Try it:
Pictures must not appear in the copy. Restate exactly the lines below from the one with "This screenshot has width=800, height=371." through the one with "The height and", inclusive.
*** Opening Data provided ***
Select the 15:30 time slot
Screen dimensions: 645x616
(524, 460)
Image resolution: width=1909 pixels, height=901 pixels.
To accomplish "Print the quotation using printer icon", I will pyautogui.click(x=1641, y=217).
*** Closing Data provided ***
*** Opening Data provided ***
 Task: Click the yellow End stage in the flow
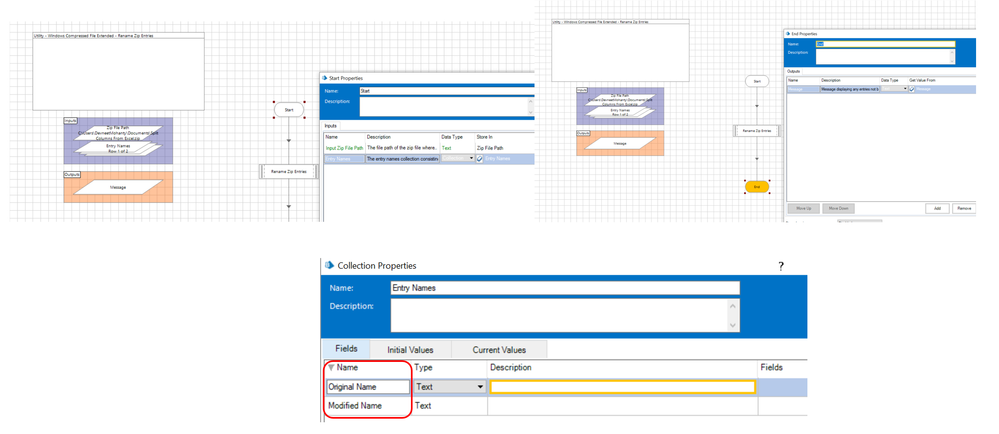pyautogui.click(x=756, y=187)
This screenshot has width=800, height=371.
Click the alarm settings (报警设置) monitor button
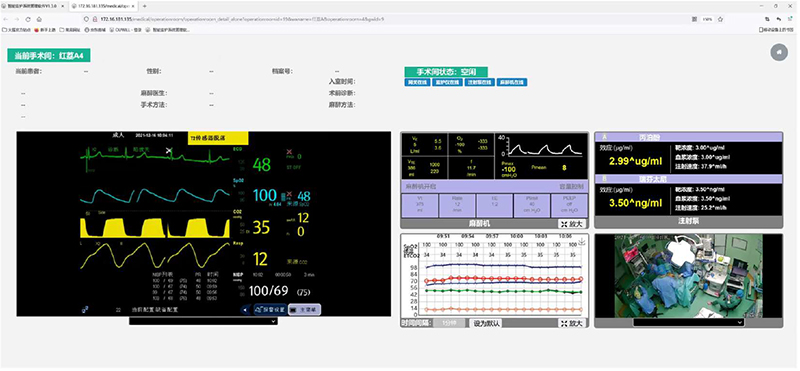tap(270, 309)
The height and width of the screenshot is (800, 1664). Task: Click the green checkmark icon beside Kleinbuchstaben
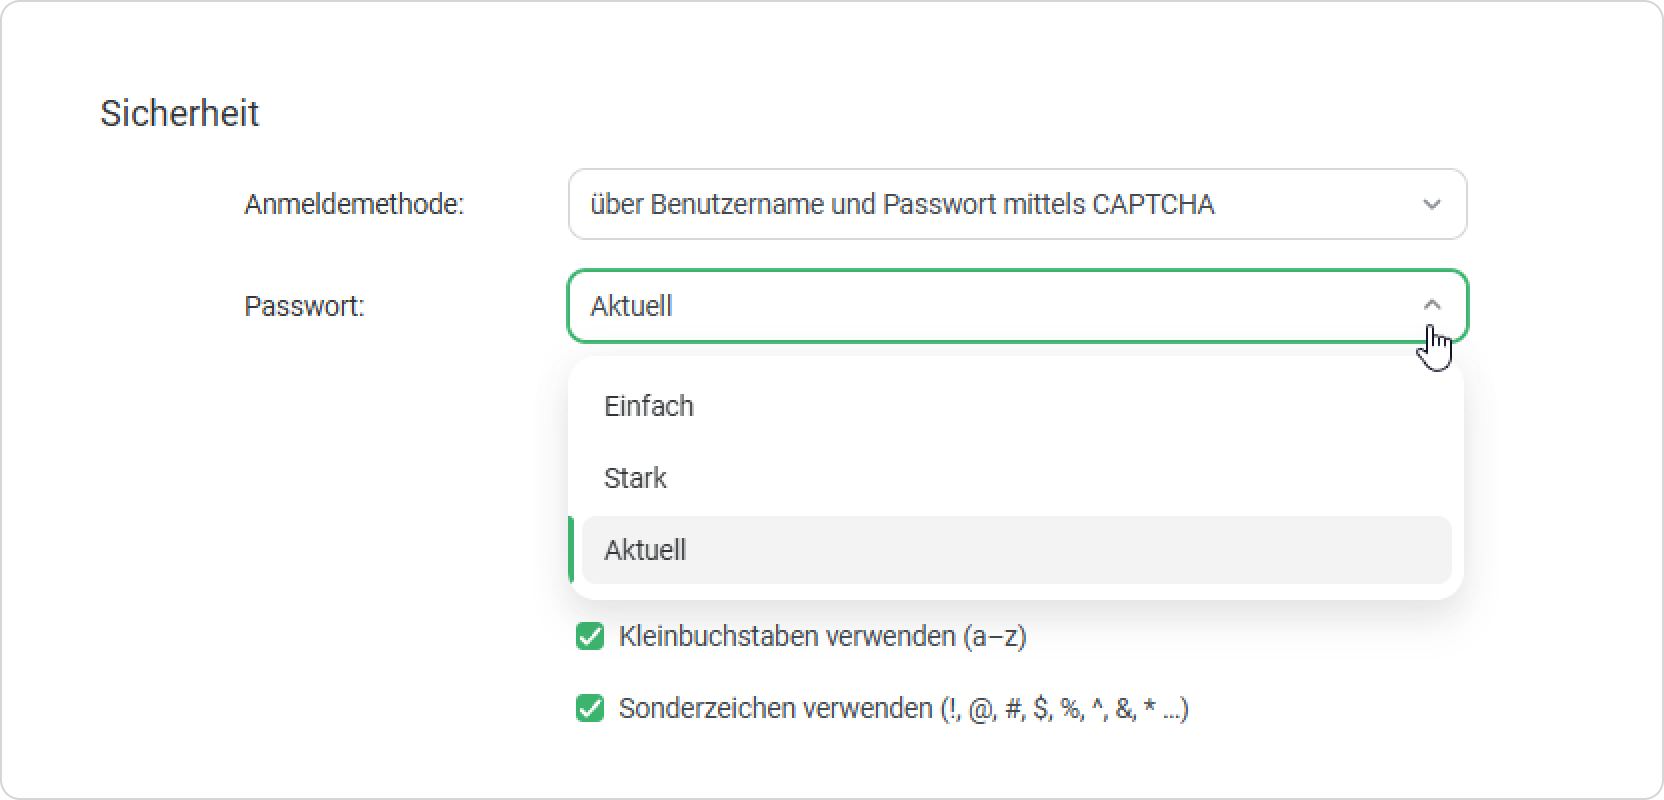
*** Closing Data provided ***
Answer to the problem:
This screenshot has width=800, height=371.
Click the alarm settings (报警设置) monitor button
tap(270, 309)
The height and width of the screenshot is (800, 1664). Task: Click the green checkmark icon beside Kleinbuchstaben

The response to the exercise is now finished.